CADASIL stands for cerebral autosomal dominant arteriopathy with subcortical infarctions and leukoencephalopathy. This is a familial dementia syndrome characterised by migraine, adult-onset stroke and dementia (1).

  • CADASIL is a hereditary microangiopathy caused by mutations in the NOTCH3 gene on chromosome 19
  • microangiopathy is characterised by degeneration and disappearance of vascular smooth muscle cells and depositions of granular osmiophilic material (GOM), which is not amyloid, atherosclerotic, mineral or metallic in nature
  • CADASIL patients can be found to have additional (genetic or non-genetic) cardiovascular risk factors. These will interact with the stroke risk associated with CADASIL
    • for example, a report found that smoking in CADASIL patients increased the risk of stroke (2)
  • main features of CADASIL are
    • ischaemic episodes, cognitive deficits, migraine with aura, and psychiatric disorders
    • penetrance of the disease is probably around 100%
      • however expression varies in age of onset, severity of clinical symptoms, and progression, between families, as well as within members of the same family
    • median age of onset of stroke in men is 50.7 years and in women 52.5 years of age
    • an ischaemic episode (TIA or stroke) occurs in at least 70–85% of patients.
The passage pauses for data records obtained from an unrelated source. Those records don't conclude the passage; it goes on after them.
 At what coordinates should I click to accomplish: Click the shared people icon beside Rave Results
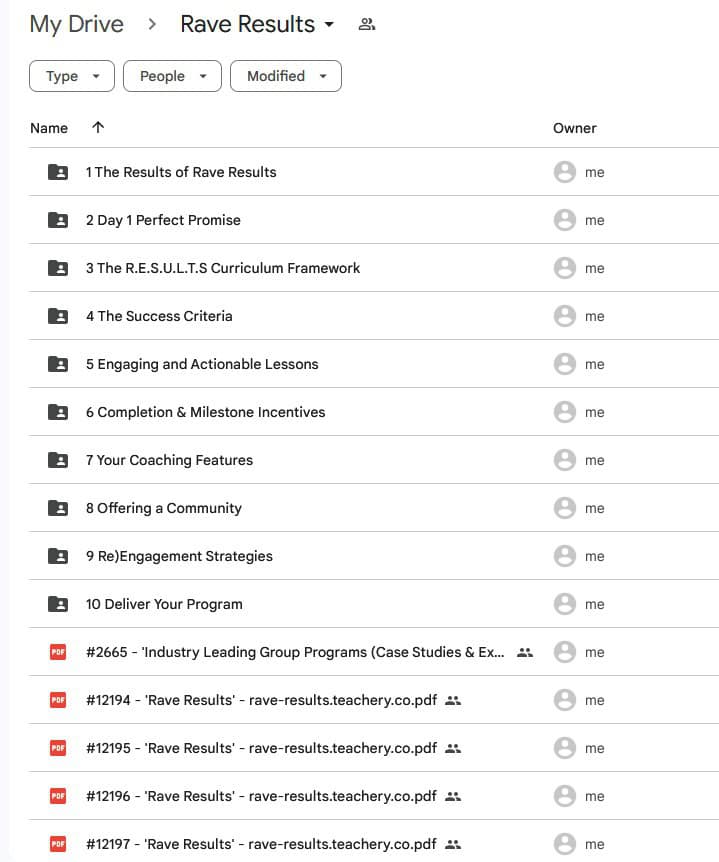367,25

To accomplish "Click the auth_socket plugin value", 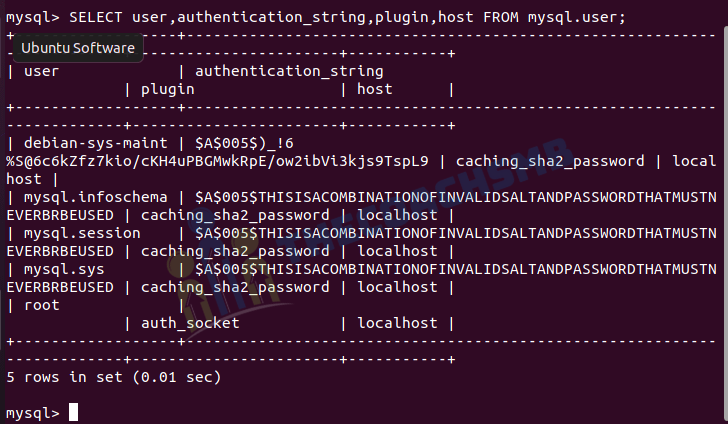I will (x=190, y=323).
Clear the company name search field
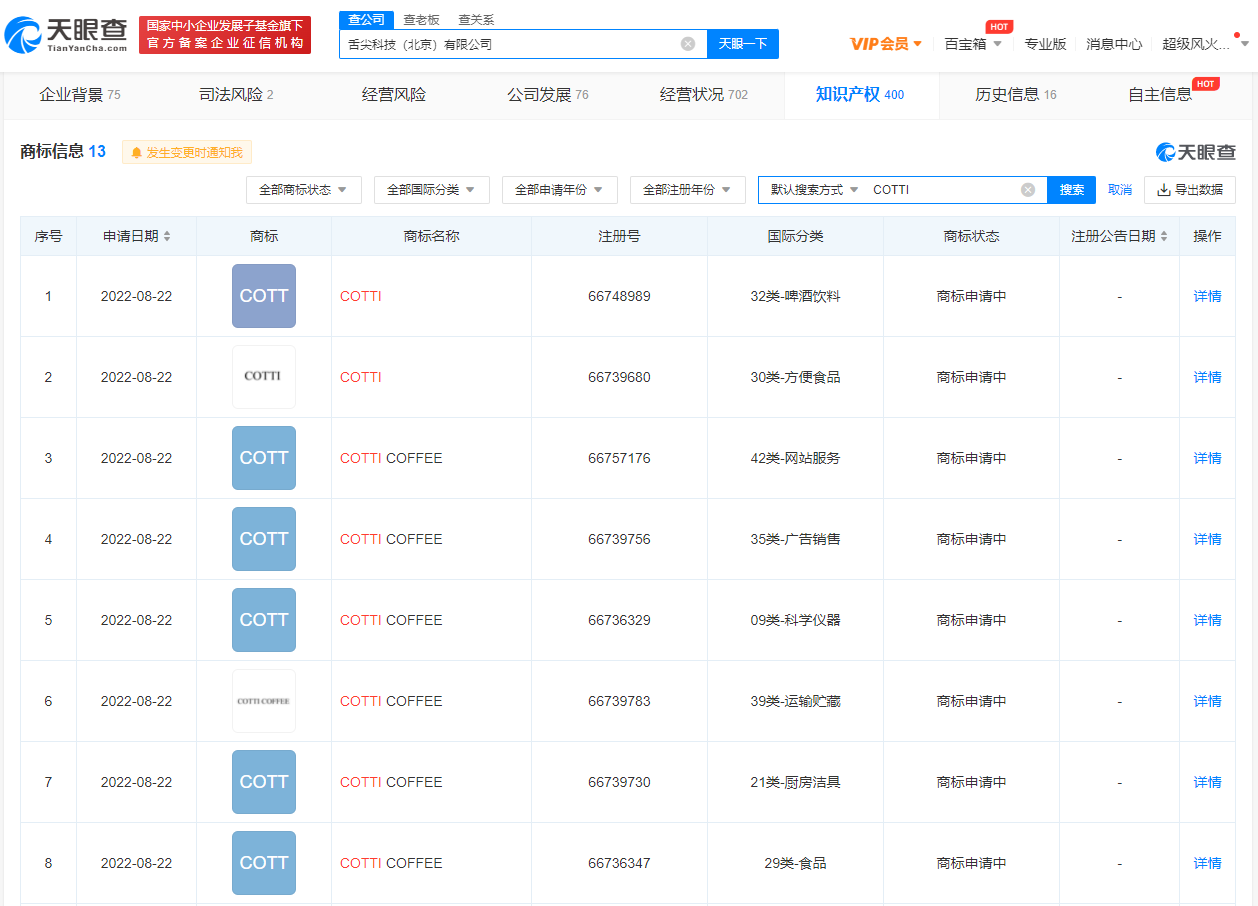Screen dimensions: 1258x906 (688, 44)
Most patients continue to experience recurrent ischemic episodes
    • cognitive deficits do not seem to be present before 35 years of age and there is marked variation in cognitive impairment in patients over 45 years of age
    • approximately three quarters have dementia at the time of death
    • about one quarter of NOTCH3 mutation carriers in a CADASIL study population were found to have a positive medical history for acute MI and/or current pathological Q-waves on electrocardiogram.

Reference:

  1. Joutel A. et al.. Notch 3 mutations in CADASIL, a hereditary adult-onset condition causing stroke and dementia. Nature 1996; 387: 288-92.
  2. Tonk M, Haan J. A review of genetic causes of ischemic and hemorrhagic stroke. J Neurol Sci. 2007.